Featured and referenced in "Picasso´s Brain : The Basis of Creative Genius" by Prof. Christine Temple
Simon Bacon was born in 1969 in Essex and he currently lives and works in Essex. Bacon studied at the London Atelier of Representational Art 2011, and completed postgraduate studies with Masters in Sculptural Practice at Colchester School of Art (2013). Having initially been concerned with an existentialist approach to form, Bacon worked predominantly in bronze, exploring the human body’s capacity for movement and perception, as well as the process of sculpting as a meditative and expressive act in itself. As his work has developed and more recently in 2022, he started to move away from figurative work to more abstract work, and currently is now working mainly in steel, constructing sculptures that as he says “stand alone in themselves, containing elements of our being” rather than being directly figurative.

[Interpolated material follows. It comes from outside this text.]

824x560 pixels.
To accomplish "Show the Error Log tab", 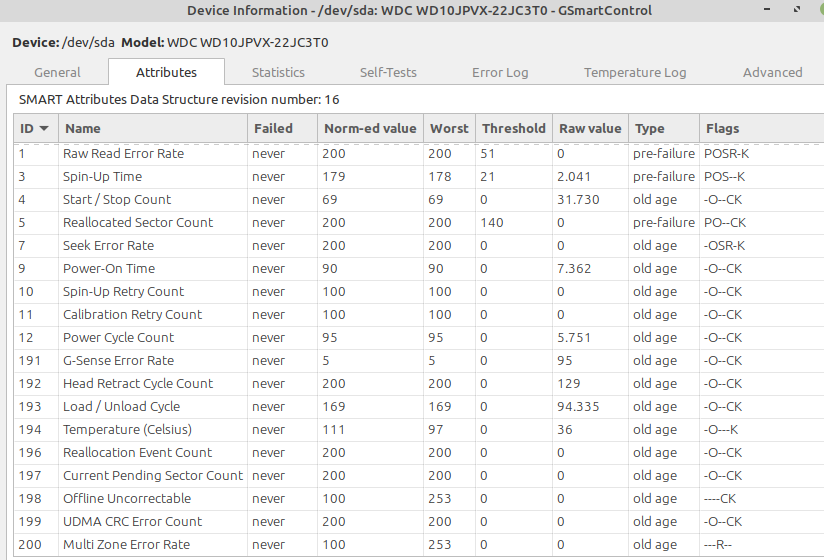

Influenced by his postgraduate studies in Osteopathy and Transpersonal Psychology, Bacon is primarily concerned with perception, the mind body connection, movement and form and how they resonate and relate. His practice explores this through surface forms, shapes and spaces, presenting us with harmonic forms representing feelings and emotions. His work has always been concerned with becoming, constructing individuality, chance and freedom of choice. These ideas are naturally embodied through the sculptor’s process, which consists of stages of construction and deconstruction and an open unmediated starting position. Bacon uses very few drawings or sketches to create ideas; his work is deliberately spontaneous and driven by the idea of requiring an open mind, inducing flow states and bridging a connection with the body as the physical process of making emerges. He feels this approach accesses the unconscious in a way which allows for greater creative freedom. He explained that “the unconscious is at the source of his work”.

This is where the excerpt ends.